You have agreed that the Exchangeable Shares are "taxable preferred shares" and "short-term preferred shares" as those terms are defined under subsection 248(1) and that the dividends on the Exchangeable Shares will be subject to the provisions in Part VI.I.
6. Immediately following the Arrangement, approximately XXXXXXXXXX Exchangeable Shares were issued by XXXXXXXXXX/BCo to the former holders of XXXXXXXXXX/CCo common shares. As of XXXXXXXXXX, approximately XXXXXXXXXX Exchangeable Shares have been exchanged for XXXXXXXXXX/ACo Common Shares with the result that approximately XXXXXXXXXX Exchangeable Shares were, as of that date, held by persons other than XXXXXXXXXX/ACo, each of whom deals at arm's length with XXXXXXXXXX/ACo.

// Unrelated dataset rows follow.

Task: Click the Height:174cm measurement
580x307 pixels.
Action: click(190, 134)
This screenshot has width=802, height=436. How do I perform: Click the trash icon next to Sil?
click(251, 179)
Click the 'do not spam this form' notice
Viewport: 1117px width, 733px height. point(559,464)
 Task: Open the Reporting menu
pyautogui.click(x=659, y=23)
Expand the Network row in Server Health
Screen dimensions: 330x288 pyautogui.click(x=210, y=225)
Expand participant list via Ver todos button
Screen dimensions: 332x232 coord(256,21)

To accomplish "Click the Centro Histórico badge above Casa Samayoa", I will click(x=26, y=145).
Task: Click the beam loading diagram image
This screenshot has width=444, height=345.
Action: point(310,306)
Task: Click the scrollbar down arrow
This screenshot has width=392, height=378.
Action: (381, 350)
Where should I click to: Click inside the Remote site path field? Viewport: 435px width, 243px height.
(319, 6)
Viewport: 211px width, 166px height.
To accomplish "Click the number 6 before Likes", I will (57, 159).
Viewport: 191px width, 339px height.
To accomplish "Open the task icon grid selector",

7. XXXXXXXXXX/CCo has not paid any dividends since XXXXXXXXXX.
8. XXXXXXXXXX/BCo was incorporated in XXXXXXXXXX and, except for the dividend described in Paragraph 10, has never declared or paid a dividend.
9. XXXXXXXXXX/ACo has a policy of declaring and paying dividends on a quarterly basis. The board of directors of XXXXXXXXXX/ACo establishes the amount, if any, of each quarterly dividend, based on profitability, capital expenditures, financing and other factors and, if applicable, fixes the record date and payment date for the dividend on the XXXXXXXXXX/ACo Common Share each quarter. In accordance with this policy, on XXXXXXXXXX/ACo declared a dividend of US$XXXXXXXXXX for each XXXXXXXXXX/ACo Common Share and such dividend was paid on XXXXXXXXXX/ACo anticipates that it will continue to pay quarterly dividends in accordance with its present dividend policy.
10. In accordance with the provisions of the Exchangeable Shares, on XXXXXXXXXX/BCo declared a dividend of US$XXXXXXXXXX for each Exchangeable Share and such dividend was paid on XXXXXXXXXX/BCo anticipates that it will continue to pay quarterly dividends in accordance with the provisions of the Exchangeable Shares until such time as XXXXXXXXXX/ACo is the owner of all of the issued Exchangeable Shares.
11. On XXXXXXXXXX/ACo, by written notice to XXXXXXXXXX/BCo, waived its right to receive any portion of the dividend referred to in Paragraph 10.
12. Payment of the dividend referred to in Paragraph 10 was made by XXXXXXXXXX/BCo out of the proceeds from a loan from XXXXXXXXXX/CCo to XXXXXXXXXX/BCo. Payment of future dividends which are declared by XXXXXXXXXX/BCo is expected to be made out of the proceeds of additional loans made, or dividends paid, by XXXXXXXXXX/CCo to XXXXXXXXXX/BCo.
13. After XXXXXXXXXX/ACo becomes the owner of all of the issued Exchangeable Shares, which is anticipated to occur prior to the end of XXXXXXXXXX/BCo expects that XXXXXXXXXX/ACo will cause the capital of XXXXXXXXXX/BCo to be reorganized such that the Exchangeable Shares will cease to exist. The precise form of such future capital reorganization has not yet been determined.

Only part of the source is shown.